Which means the drink tax has lived up to its promise, some county officials assert. "[It] promised to fund the local share for the Port Authority. ... It wasn't to solve all of their problems. It relieved a little bit of the burden from the property tax," says Rich Fitzgerald, president of Allegheny County Council. If the taxes hadn't been enacted, Fitzgerald says, officials would have had to raise property taxes.

But drink-tax opponents are still irked. "They told everyone this is going to take care of the issue, but it never did," says County Councilor Matt Drozd, (R-Ross). "We have this discussion every year."
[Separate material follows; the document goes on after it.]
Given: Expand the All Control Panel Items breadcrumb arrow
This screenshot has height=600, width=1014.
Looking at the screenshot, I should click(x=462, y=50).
State Rep. Chelsa Wagner (D-Beechview) believes the county used a "shell game" with the tax. Rather then determine a "responsible level of funding," she says the county just shuffled the funds back into its budget, and enacted the tax. 

Drozd and other observers believe there have been efficiencies under Bland's leadership but also think shortfalls are compounded by the mistakes of previous managers. "Because of former problems and management, [the authority] unfortunately has a huge debt," says Rep. Markosek. 

Most critics cite expensive pension and medical benefits promised under previous contracts. For example, a former program allowed employees to "retire" with benefits while still working. Another pledge offered lifetime health care for non-union employees. Those options have since been eliminated. But the agency will pay a combined $60 million in retiree health-care and pension benefits this year; the Port Authority has "more retired employees ... than we do active employees," Bland says.

The CEO contends that his hands are tied, because the law makes it impossible to renege on promises to government retirees. "People say get rid of the legacy costs," Bland says. "OK, how? Give me the keys to the way-back machine and we'll go back to 1959 when the authority was formed and we'll change that."


Port Authority isn't alone in its financial woes. Transit in Philadelphia and surrounding areas are facing a $110 million cut from budgeted renovations and upgrades. An April study by the American Public Transportation Association notes that 84 percent of public-transit systems across the country have raised fares, cut services or are considering such actions due the recession. Seven out of 10 public-transit systems are projecting budget shortfalls next year, according to the study.

Earlier this month, Gov. Ed Rendell toured the state to advocate for transportation funding. "We don't need to suffer those cuts," he said at an Aug. 6 appearance in Pittsburgh.

But observers believe that until a permanent, dedicated funding source is in place for transportation, it won't be feasible for legislators to make reasonable budget projections. Since the 1970s, funding sources have consistently changed for mass transit, roads and bridges, says Susan B. Hansen, a political science professor at the University of Pittsburgh. "Coming up with a dedicated revenue source is in everyone's best interest," she says. "Then [legislators] can make more reasonable projections if you know where it's coming from. It'd end some of this inevitable gamesmanship." 

Riders say they are fed up, no matter who's to blame. Katrina Kilgore, creator of advocacy group and blog PublicTransit4Pittsburgh ( wants more involvement from city and county leaders. But she feels most let down by state lawmakers for not having a back-up plan once tolling I-80 was rejected. 

"They essentially threw their hands up in the air and said, 'Now what do we do?'" says the Mount Washington resident. "Port Authority was relying on that money. It puts those of us who rely on the system in a corner."


Port Authority of Allegheny County will hold a public hearing and comment period on proposed fare and service changes on 8 a.m.-8 p.m., Thu., Aug. 19, at the David L. Lawrence Convention Center, Downtown. To register to speak, call 412-566-5437.